For the listing below, give the number of lines that include "will" and add nothing to it.

◆ **GIVEN DATA**:

'''

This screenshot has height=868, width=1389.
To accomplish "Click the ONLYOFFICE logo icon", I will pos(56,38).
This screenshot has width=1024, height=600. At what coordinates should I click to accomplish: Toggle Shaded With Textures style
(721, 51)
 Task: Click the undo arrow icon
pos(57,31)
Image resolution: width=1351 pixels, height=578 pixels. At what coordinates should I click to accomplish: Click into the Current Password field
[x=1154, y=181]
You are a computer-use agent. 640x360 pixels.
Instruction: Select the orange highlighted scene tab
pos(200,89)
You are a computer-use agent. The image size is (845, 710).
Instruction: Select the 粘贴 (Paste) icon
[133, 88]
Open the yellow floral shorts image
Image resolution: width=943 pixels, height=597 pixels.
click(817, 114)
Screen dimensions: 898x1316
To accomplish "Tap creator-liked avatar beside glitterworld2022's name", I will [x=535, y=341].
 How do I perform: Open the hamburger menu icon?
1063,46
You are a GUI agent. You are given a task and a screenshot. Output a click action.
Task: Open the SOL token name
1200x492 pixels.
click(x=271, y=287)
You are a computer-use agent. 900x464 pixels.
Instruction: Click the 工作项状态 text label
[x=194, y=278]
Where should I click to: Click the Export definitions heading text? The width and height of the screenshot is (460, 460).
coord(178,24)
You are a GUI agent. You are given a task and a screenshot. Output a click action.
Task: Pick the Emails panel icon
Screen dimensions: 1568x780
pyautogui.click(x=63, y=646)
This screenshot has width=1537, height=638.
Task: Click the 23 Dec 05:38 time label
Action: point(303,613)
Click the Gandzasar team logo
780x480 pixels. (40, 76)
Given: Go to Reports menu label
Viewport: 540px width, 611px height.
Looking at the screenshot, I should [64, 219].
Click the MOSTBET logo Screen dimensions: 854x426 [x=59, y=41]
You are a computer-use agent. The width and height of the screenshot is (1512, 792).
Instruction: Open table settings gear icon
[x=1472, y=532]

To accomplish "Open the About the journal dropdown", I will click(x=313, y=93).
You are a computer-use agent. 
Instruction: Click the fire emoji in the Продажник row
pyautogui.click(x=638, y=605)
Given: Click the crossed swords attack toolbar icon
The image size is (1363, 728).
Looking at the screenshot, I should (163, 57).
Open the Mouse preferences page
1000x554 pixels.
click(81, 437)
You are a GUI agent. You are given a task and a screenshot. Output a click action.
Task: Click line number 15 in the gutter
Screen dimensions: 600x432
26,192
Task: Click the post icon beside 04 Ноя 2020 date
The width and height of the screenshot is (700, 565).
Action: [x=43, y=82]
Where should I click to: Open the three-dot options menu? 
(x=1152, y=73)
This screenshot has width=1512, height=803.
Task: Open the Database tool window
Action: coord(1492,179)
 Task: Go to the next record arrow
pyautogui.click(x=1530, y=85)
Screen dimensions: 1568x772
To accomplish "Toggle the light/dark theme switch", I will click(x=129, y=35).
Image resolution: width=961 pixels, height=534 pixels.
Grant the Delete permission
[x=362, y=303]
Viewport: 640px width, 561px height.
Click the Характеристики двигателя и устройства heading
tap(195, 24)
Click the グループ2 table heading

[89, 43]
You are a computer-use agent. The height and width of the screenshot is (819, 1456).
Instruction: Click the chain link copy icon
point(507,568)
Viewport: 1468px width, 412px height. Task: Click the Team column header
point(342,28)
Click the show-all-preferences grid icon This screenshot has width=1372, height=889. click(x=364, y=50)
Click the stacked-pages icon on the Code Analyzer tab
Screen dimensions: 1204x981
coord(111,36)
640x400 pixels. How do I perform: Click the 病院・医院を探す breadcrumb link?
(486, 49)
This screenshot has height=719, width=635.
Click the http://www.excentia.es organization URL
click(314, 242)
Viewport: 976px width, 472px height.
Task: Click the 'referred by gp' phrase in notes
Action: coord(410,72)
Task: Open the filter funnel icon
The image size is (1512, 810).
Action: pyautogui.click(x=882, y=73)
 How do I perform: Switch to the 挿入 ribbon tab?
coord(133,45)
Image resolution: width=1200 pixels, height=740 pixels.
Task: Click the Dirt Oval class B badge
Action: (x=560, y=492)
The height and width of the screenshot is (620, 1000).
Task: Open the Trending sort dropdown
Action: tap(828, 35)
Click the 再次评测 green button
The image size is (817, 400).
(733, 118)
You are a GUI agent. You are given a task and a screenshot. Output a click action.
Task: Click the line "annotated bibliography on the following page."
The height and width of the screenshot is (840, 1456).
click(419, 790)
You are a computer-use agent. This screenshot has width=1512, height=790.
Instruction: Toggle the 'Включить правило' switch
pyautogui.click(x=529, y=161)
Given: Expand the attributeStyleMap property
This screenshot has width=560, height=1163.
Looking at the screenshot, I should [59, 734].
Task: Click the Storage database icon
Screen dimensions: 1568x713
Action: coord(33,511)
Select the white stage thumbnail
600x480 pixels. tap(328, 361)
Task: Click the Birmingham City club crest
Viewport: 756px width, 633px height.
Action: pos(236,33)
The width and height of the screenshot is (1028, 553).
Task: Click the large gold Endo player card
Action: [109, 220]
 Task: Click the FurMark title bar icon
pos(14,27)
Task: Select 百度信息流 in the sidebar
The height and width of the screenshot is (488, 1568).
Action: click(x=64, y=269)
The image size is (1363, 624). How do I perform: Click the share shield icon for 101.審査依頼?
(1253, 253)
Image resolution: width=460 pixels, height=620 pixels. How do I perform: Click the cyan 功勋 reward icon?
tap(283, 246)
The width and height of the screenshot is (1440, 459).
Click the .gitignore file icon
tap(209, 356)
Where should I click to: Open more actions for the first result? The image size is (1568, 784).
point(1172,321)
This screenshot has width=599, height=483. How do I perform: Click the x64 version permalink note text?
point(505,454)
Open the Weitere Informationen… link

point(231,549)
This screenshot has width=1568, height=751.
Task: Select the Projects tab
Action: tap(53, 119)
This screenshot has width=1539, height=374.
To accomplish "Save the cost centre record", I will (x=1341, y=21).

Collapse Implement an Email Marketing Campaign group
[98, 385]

'''

◆ **RESPONSE BELOW**: 5